# Compactness and space dimension question

1. Nov 13, 2008

### Epsilon36819

I am having trouble accepting two well known results of analysis as non contradictory.

First, given a vector space equipped with norm ||.||, the unit ball is compact iff the space is finite dimensional.

Second, the Arzela-Ascoli theorem asserts that given a compact set X, a set S contained in the space of all continuous functions f(X) equipped with the supremum norm is compact iff it is uniformly closed, uniformly bounded and equicontinuous.

My problem is the following: let S be the set of all equicontinuous functions on X with ||f|| <= 1, where ||.|| is the supremum norm. Is the space of all equicontinuous functions not an infinite dimensional subspace? Yet S is compact.

Last edited: Nov 13, 2008
2. Nov 13, 2008

### Office_Shredder

Staff Emeritus
The limit of an equicontinuous uniformly converging sequence is continuous, but not necessarily equicontinuous if I recall correctly. Hence you don't have closure, and thus the space isn't compact.

I've never really done anything with equicontinuous functions, so I could be wrong

3. Nov 13, 2008

### Epsilon36819

Can't we use an epsilon/3 argument, just as in the proof that uniform convergence of continuous functions => continuity of the limit? In this case, the given delta valid for fn will be the one used for f, so f will be part of the equicontinuous family.

Now that I think of it, though, I don't think that the set of equicontinuous functions is closed under addition and scalar multiplication, hence it is not a subspace.

Nonetheless, it's still foggy to me why the first thm applies only to vector spaces, and not sets.

4. Nov 14, 2008

### Office_Shredder

Staff Emeritus
Well, it needs to be a vector space for norm, unit ball and finite dimensional to be defined.

5. Nov 14, 2008

### Epsilon36819

It can be a subset of a vector space.

6. Nov 14, 2008

### morphism

It doesn't make sense to speak of an equicontinuous function. Equicontinuity is a property of sets of functions.

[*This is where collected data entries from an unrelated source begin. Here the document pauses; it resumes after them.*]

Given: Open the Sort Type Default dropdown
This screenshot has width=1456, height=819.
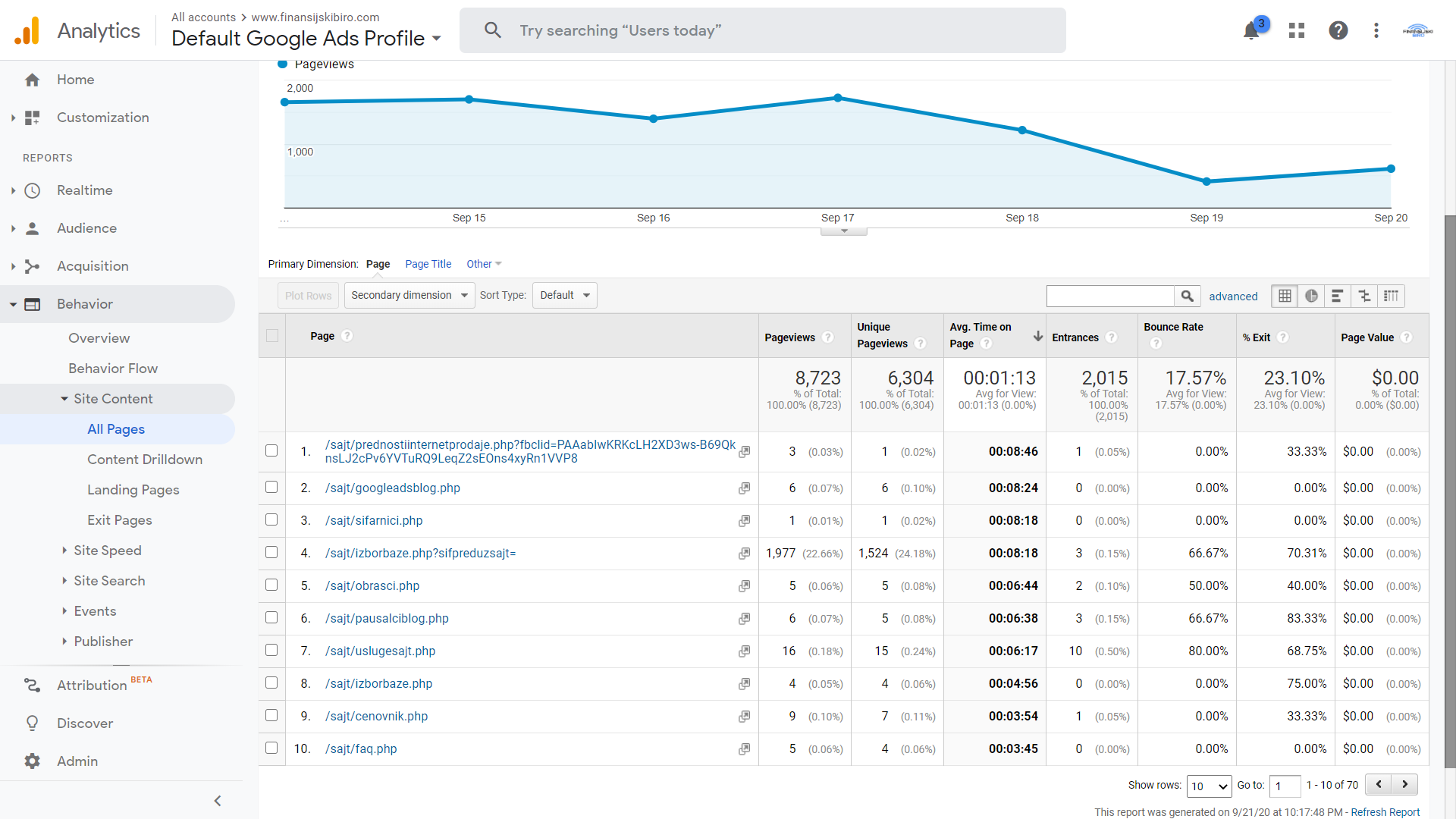Looking at the screenshot, I should coord(564,296).
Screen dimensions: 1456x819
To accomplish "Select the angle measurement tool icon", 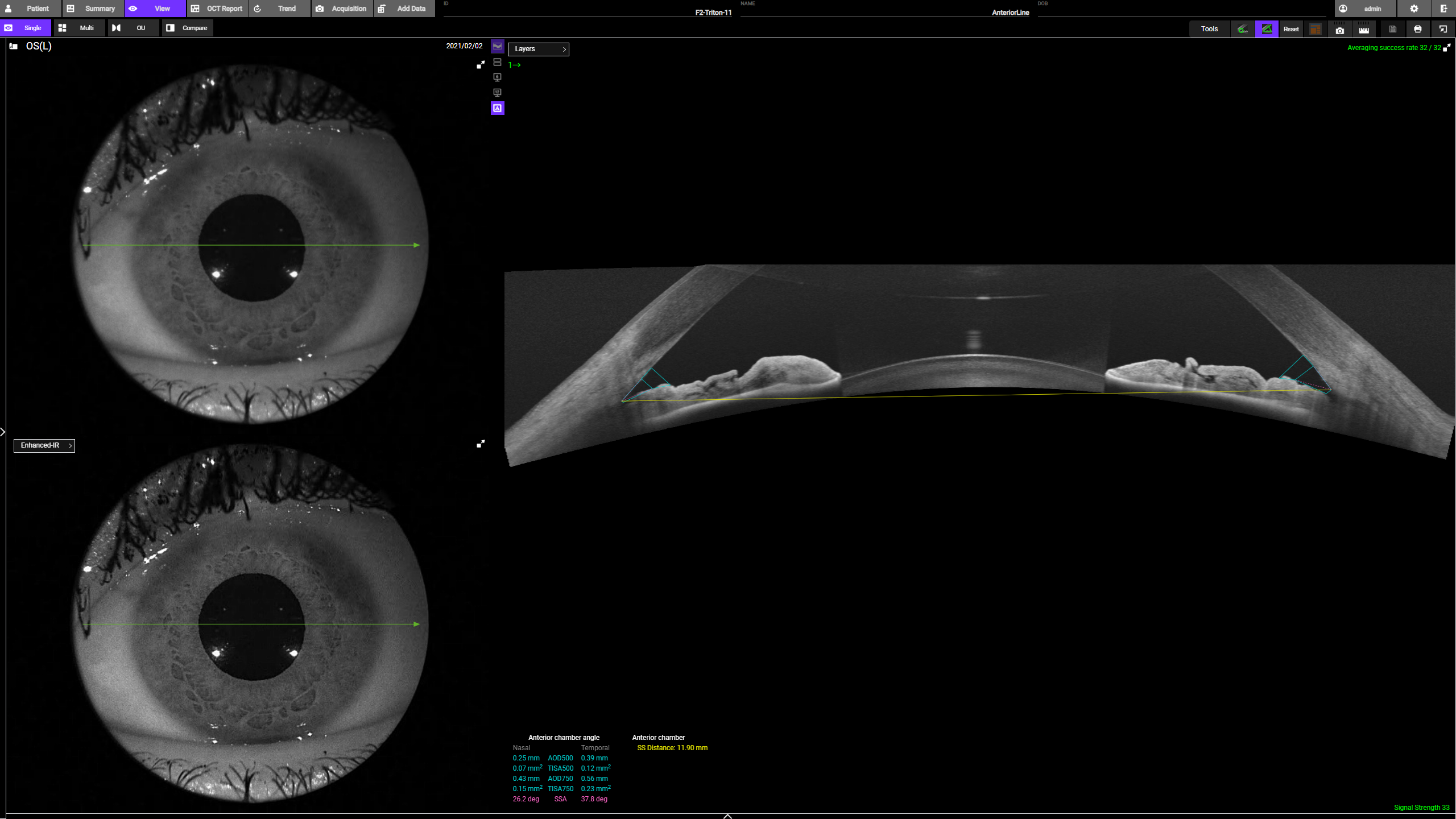I will (x=1267, y=29).

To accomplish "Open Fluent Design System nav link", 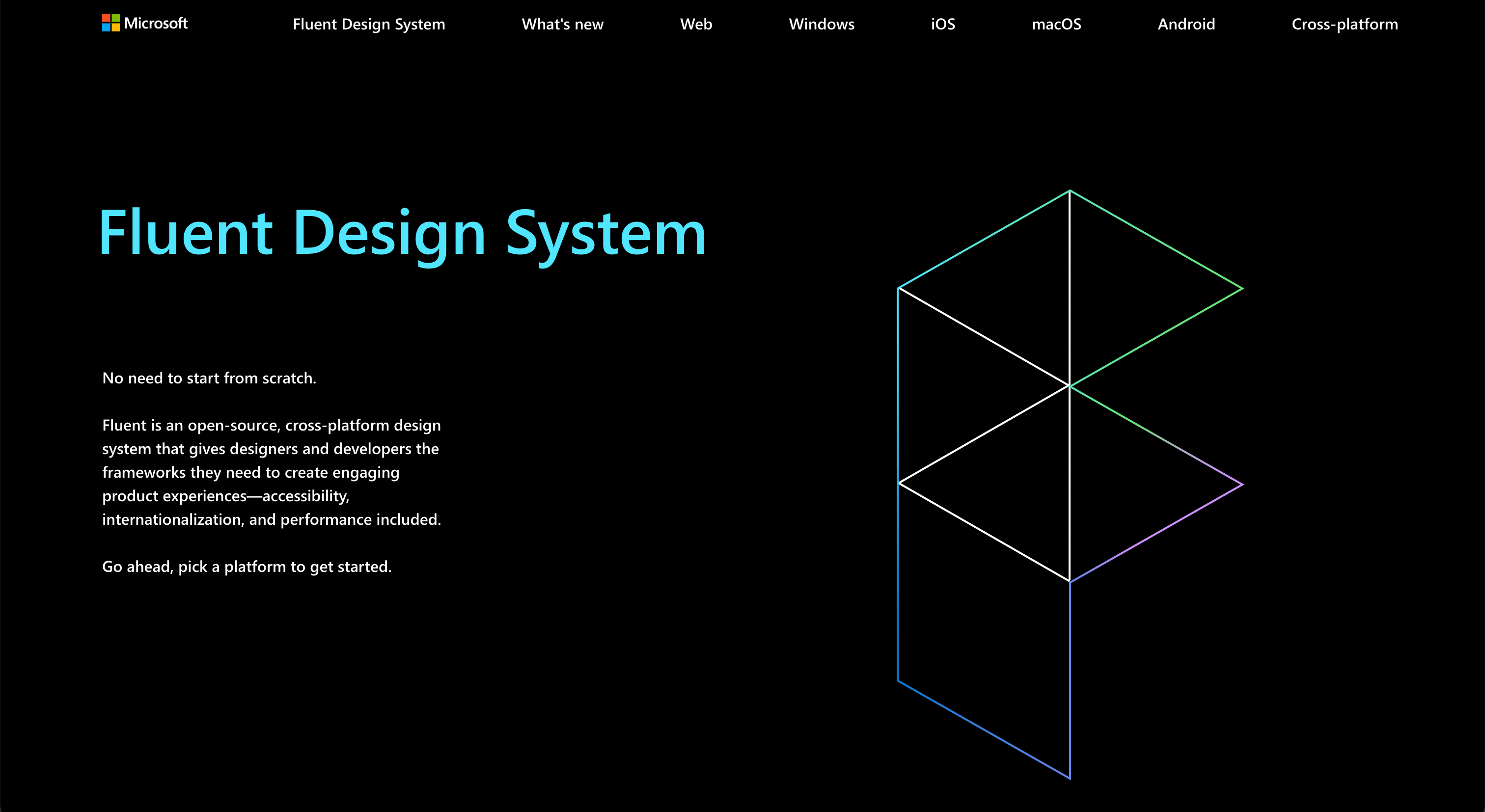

So in your original post, the following bit is nonsensical:

7. Nov 14, 2008

### Office_Shredder

Staff Emeritus
In such a case there's no reason to believe it contains any unit vectors. And the set still has no dimension on it unless it's a vector space itself

8. Nov 14, 2008

### Hurkyl

Staff Emeritus
One common thing to do in mathematics is to generalize a theorem by carefully studying its proof, and removing unused hypotheses, or weakening overly strong hypotheses.

So, you could try to do that here -- study the proof to see exactly what properties of "normed vector spaces", "unit balls", and "dimension' are being used here, and which aren't.